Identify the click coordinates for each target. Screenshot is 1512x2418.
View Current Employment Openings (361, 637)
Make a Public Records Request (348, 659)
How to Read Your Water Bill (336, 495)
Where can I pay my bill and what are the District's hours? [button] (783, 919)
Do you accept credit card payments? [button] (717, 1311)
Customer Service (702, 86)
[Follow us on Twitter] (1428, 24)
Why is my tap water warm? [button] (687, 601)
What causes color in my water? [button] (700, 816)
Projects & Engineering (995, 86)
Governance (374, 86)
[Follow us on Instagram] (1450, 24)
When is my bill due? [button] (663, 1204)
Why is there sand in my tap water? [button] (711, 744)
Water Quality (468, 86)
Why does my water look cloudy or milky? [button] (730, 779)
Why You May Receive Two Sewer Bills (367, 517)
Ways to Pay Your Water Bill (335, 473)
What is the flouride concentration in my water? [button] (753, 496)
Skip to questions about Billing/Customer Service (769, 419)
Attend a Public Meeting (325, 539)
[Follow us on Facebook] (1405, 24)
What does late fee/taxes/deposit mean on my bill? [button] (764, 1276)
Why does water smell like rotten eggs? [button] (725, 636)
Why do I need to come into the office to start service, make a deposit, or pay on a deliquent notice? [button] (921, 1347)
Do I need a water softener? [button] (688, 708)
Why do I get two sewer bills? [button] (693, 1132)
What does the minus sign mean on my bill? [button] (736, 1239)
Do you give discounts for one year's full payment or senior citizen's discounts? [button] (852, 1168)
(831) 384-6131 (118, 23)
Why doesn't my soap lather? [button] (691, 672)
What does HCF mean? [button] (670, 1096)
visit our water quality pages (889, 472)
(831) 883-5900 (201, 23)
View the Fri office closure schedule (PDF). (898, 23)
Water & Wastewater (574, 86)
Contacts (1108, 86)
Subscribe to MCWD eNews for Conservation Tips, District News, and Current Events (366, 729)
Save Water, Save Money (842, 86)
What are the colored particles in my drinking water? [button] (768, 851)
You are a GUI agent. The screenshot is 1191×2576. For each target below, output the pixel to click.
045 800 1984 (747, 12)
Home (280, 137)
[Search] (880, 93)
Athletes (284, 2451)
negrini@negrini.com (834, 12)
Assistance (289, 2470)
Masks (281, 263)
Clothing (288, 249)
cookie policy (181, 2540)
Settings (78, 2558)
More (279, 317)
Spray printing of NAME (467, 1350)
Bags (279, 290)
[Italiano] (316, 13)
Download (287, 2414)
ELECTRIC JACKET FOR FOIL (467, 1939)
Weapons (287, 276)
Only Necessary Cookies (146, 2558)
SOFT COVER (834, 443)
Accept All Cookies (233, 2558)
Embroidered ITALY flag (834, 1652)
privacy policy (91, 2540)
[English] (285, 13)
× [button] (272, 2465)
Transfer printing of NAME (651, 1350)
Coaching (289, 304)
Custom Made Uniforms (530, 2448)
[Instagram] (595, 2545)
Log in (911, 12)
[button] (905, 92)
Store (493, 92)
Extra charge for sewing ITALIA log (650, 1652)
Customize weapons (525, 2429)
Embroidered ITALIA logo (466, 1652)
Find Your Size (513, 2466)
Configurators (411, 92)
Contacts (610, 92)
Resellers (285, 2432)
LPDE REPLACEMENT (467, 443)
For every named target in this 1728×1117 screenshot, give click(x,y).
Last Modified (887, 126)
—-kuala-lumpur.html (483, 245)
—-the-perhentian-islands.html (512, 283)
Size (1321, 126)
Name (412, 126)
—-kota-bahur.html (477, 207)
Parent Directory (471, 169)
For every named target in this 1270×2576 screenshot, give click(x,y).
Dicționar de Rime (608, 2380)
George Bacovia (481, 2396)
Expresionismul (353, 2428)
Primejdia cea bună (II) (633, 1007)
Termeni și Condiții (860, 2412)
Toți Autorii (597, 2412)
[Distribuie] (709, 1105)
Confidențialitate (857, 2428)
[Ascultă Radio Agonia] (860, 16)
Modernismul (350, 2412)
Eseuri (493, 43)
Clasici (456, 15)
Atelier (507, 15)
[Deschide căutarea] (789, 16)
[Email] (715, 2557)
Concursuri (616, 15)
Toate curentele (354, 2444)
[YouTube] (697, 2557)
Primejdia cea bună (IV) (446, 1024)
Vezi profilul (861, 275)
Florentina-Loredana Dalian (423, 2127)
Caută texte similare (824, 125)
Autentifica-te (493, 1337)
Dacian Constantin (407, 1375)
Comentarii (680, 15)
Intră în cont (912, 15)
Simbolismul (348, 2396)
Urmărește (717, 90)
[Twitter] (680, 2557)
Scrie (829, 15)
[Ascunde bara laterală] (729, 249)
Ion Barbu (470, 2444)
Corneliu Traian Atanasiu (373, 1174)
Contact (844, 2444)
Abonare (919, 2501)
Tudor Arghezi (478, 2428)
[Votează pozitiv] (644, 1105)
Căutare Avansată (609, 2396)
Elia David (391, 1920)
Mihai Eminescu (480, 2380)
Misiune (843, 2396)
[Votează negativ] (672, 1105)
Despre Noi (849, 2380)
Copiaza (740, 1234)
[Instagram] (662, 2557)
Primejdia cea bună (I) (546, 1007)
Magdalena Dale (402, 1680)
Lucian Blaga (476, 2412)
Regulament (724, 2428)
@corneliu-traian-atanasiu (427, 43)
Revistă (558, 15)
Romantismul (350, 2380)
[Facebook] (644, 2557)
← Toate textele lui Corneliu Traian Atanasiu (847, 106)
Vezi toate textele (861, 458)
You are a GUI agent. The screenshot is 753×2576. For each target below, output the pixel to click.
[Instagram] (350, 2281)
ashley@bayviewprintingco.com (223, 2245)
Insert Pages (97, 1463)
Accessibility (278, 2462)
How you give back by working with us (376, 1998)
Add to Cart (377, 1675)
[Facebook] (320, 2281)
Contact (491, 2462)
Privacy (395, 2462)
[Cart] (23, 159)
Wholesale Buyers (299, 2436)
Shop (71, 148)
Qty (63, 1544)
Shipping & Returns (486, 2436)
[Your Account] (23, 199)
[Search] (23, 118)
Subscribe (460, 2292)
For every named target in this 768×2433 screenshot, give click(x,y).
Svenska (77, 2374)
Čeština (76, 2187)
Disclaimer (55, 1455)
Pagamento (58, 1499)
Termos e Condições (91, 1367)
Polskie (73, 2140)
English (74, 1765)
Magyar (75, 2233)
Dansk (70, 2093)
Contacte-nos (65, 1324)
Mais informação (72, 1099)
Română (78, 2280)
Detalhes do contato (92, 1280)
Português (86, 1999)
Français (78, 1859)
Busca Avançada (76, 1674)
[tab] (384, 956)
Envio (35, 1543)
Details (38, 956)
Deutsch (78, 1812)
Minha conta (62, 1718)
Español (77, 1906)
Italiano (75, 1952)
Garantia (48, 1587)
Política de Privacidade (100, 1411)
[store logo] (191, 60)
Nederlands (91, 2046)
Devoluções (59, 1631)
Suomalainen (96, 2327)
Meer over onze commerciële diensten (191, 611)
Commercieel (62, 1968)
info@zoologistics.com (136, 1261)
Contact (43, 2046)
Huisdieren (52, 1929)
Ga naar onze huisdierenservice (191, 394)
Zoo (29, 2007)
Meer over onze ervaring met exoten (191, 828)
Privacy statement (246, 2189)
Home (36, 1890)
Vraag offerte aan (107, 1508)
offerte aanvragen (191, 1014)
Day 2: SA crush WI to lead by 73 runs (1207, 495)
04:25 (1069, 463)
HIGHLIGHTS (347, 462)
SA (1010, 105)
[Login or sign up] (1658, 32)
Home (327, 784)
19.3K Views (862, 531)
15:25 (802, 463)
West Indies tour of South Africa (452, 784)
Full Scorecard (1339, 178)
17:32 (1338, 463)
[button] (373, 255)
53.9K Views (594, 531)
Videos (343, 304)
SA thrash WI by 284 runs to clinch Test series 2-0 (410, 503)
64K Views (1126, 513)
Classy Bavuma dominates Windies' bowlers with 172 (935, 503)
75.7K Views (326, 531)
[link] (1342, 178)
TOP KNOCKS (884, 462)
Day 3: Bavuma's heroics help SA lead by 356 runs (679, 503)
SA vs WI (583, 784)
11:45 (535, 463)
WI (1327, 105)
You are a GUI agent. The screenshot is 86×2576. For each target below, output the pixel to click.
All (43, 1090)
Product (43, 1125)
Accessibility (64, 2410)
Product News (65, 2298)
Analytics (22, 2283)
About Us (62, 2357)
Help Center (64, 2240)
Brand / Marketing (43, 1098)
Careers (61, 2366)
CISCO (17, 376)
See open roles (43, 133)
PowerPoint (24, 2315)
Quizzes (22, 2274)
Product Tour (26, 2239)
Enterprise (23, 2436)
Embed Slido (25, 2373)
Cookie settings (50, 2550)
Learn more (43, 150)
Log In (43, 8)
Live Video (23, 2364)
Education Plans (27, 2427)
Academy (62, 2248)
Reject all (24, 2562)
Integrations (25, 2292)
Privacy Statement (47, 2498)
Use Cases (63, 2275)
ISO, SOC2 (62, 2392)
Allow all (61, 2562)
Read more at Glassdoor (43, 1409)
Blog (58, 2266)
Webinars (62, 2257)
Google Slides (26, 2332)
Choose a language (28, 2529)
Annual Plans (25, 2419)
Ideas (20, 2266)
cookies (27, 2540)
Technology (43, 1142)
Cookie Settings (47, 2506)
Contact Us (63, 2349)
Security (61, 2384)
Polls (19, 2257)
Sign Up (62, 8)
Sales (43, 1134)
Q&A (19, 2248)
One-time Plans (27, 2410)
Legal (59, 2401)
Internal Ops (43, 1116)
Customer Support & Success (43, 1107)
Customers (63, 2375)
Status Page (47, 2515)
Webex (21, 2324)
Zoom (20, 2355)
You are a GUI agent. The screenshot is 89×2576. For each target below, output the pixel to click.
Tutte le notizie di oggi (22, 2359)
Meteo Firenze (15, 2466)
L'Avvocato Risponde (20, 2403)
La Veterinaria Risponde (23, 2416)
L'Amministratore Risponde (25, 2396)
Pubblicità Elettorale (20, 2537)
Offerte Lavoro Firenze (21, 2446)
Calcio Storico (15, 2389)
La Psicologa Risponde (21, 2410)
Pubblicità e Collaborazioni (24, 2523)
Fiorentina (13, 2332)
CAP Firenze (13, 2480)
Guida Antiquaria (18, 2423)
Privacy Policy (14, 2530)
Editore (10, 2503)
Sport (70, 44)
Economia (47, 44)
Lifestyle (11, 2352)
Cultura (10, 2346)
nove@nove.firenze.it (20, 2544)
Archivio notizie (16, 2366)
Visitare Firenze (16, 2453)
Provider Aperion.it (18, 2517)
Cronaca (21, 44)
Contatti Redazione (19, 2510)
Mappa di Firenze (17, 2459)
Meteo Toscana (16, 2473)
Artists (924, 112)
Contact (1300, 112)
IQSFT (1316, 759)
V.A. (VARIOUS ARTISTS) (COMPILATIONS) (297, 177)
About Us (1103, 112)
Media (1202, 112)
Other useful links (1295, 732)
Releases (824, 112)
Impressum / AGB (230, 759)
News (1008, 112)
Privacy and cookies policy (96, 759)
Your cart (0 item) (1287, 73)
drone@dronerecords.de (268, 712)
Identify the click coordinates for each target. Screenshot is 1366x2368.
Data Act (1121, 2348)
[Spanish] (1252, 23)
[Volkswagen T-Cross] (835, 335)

### Work instructions:
The answer is the lines above between the line holding "[Email] (715, 2557)" and the line holding "Tudor Arghezi (478, 2428)", inclusive, each written out exactly, and no others.

### Task result:
[Email] (715, 2557)
Concursuri (616, 15)
Toate curentele (354, 2444)
[YouTube] (697, 2557)
Primejdia cea bună (IV) (446, 1024)
Vezi profilul (861, 275)
Florentina-Loredana Dalian (423, 2127)
Caută texte similare (824, 125)
Autentifica-te (493, 1337)
Dacian Constantin (407, 1375)
Comentarii (680, 15)
Intră în cont (912, 15)
Simbolismul (348, 2396)
Urmărește (717, 90)
[Twitter] (680, 2557)
Scrie (829, 15)
[Ascunde bara laterală] (729, 249)
Ion Barbu (470, 2444)
Corneliu Traian Atanasiu (373, 1174)
Contact (844, 2444)
Abonare (919, 2501)
Tudor Arghezi (478, 2428)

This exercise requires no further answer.